• Your objective: If a line in the entries contains the string "dropdown", include that line in your answer.

* * * * *

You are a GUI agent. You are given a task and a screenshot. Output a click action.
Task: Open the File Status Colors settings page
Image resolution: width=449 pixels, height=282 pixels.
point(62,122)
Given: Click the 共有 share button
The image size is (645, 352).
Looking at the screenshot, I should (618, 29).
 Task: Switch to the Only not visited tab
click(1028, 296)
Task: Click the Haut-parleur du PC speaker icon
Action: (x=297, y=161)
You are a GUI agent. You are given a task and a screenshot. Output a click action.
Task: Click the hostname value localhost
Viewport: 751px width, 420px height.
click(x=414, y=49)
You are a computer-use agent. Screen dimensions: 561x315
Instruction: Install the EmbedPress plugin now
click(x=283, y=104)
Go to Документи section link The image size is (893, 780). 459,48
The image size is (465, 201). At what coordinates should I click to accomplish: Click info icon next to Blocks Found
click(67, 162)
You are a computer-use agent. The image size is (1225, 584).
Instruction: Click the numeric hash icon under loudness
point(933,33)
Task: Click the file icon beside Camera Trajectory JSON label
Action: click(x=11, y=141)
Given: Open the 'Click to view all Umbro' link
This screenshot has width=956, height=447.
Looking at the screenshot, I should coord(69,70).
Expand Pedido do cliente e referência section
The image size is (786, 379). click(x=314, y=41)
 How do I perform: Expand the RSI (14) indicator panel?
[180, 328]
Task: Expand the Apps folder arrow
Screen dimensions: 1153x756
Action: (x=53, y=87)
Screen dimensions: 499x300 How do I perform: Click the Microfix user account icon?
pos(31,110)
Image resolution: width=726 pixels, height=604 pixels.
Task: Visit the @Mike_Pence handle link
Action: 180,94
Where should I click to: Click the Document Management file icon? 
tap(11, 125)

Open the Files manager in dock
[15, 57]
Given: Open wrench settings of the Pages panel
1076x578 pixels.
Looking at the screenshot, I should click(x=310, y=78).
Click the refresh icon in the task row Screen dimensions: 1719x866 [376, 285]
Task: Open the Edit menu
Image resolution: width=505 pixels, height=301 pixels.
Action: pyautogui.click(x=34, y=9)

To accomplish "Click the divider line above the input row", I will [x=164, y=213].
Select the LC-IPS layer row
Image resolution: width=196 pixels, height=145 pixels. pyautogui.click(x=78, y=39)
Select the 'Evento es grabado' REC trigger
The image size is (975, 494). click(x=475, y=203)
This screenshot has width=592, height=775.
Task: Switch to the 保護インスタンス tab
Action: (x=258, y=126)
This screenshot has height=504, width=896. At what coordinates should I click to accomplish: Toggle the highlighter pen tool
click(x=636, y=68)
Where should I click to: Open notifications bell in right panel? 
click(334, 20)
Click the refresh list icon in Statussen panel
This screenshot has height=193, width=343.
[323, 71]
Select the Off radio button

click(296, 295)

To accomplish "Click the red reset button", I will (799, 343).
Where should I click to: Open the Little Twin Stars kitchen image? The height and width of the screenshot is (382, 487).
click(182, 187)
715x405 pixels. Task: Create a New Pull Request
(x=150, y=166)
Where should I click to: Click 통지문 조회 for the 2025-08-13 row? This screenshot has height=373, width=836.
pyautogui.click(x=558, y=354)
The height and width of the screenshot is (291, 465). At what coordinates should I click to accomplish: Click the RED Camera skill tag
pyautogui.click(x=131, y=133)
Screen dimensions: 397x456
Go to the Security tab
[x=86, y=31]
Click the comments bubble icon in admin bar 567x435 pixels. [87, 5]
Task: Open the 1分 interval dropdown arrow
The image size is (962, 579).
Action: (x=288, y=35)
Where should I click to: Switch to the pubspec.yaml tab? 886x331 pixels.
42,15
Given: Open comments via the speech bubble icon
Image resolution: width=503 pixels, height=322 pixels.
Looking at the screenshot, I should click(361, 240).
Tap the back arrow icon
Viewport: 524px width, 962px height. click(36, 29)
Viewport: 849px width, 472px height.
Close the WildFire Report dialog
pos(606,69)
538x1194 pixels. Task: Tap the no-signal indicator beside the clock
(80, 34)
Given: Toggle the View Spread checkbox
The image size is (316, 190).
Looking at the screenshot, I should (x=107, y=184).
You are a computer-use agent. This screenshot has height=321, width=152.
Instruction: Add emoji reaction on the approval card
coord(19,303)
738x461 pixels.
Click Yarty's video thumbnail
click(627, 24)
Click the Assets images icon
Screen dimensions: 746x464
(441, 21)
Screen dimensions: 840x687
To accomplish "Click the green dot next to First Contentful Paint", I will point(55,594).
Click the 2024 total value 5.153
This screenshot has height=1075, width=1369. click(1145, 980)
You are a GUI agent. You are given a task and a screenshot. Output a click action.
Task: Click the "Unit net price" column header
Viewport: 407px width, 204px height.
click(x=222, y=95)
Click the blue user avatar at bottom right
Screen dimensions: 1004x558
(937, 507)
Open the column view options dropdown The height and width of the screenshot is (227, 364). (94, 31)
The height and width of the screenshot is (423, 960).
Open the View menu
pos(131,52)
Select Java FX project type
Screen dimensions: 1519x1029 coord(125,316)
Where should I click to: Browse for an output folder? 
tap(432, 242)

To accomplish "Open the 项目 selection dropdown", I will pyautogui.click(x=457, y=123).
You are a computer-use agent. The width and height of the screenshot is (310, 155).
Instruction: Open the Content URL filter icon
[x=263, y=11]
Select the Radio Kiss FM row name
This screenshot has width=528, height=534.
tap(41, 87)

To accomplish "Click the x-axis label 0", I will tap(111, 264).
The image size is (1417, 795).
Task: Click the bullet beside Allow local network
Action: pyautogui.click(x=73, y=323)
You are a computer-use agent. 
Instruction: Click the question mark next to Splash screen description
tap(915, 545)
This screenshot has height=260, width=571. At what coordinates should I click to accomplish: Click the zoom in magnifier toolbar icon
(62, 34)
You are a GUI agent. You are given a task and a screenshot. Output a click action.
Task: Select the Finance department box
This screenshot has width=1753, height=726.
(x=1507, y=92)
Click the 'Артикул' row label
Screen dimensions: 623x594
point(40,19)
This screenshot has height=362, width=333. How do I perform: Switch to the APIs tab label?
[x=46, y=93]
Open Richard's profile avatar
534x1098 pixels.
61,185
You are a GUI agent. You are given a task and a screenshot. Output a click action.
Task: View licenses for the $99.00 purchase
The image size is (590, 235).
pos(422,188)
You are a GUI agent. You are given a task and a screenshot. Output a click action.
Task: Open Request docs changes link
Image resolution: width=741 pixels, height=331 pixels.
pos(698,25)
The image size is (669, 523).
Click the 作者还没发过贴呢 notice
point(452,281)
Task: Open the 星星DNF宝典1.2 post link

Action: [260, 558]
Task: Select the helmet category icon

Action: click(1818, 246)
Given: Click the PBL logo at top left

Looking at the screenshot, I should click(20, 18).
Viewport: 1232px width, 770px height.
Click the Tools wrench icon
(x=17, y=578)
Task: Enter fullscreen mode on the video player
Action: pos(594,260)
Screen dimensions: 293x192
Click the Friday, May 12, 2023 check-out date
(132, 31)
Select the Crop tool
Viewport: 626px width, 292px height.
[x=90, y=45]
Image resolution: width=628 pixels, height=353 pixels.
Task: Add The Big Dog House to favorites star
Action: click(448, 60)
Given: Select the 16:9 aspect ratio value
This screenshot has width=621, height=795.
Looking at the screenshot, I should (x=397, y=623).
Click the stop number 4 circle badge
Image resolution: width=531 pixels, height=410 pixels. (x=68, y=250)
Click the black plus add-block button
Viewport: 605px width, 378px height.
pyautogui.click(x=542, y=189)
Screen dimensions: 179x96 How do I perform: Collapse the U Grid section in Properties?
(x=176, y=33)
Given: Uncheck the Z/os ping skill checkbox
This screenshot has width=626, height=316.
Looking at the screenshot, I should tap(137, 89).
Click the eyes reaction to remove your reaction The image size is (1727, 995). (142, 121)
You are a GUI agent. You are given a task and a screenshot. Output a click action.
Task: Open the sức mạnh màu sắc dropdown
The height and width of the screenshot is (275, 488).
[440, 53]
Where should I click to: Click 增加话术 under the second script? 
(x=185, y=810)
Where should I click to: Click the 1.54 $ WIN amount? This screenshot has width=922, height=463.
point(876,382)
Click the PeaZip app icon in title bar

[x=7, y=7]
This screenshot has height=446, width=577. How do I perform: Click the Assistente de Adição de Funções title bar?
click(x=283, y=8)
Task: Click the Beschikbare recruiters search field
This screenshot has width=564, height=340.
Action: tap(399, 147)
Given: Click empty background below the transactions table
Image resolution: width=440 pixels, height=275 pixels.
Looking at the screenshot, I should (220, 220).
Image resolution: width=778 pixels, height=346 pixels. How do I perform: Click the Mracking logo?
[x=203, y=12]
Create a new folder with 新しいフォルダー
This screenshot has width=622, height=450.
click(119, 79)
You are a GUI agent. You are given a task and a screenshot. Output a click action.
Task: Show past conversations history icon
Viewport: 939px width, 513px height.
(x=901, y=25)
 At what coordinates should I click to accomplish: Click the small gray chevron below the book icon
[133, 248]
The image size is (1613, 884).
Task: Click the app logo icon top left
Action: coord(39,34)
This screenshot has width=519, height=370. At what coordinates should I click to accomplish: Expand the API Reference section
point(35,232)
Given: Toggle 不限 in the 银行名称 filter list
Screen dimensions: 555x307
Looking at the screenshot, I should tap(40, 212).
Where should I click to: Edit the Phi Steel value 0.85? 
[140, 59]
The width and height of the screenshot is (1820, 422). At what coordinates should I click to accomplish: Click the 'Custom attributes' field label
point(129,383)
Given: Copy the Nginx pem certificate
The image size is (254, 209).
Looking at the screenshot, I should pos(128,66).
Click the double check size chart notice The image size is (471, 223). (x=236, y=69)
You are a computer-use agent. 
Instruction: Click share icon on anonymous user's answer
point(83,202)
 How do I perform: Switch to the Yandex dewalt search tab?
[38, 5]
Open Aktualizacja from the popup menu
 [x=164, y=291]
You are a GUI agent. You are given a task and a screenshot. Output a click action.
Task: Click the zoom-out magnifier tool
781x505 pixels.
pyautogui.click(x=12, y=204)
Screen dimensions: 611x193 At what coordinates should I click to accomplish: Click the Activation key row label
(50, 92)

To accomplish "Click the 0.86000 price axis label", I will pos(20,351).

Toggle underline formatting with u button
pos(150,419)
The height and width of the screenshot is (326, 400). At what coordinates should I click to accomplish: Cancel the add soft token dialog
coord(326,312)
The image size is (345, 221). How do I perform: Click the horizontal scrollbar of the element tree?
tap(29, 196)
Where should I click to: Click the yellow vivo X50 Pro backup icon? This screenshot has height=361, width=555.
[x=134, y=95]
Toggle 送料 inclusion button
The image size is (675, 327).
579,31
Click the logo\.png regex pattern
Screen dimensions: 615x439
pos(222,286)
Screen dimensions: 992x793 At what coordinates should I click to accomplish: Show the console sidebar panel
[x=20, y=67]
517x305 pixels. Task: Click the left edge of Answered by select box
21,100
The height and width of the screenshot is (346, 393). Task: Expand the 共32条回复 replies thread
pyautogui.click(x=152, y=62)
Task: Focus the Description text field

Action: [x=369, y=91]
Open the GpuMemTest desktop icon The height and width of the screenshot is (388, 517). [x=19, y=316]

* * * * *

• Exercise result:
Task: Open the 1分 interval dropdown arrow
Open the column view options dropdown The height and width of the screenshot is (227, 364). (94, 31)
To accomplish "Open the 项目 selection dropdown", I will pyautogui.click(x=457, y=123).
Task: Open the sức mạnh màu sắc dropdown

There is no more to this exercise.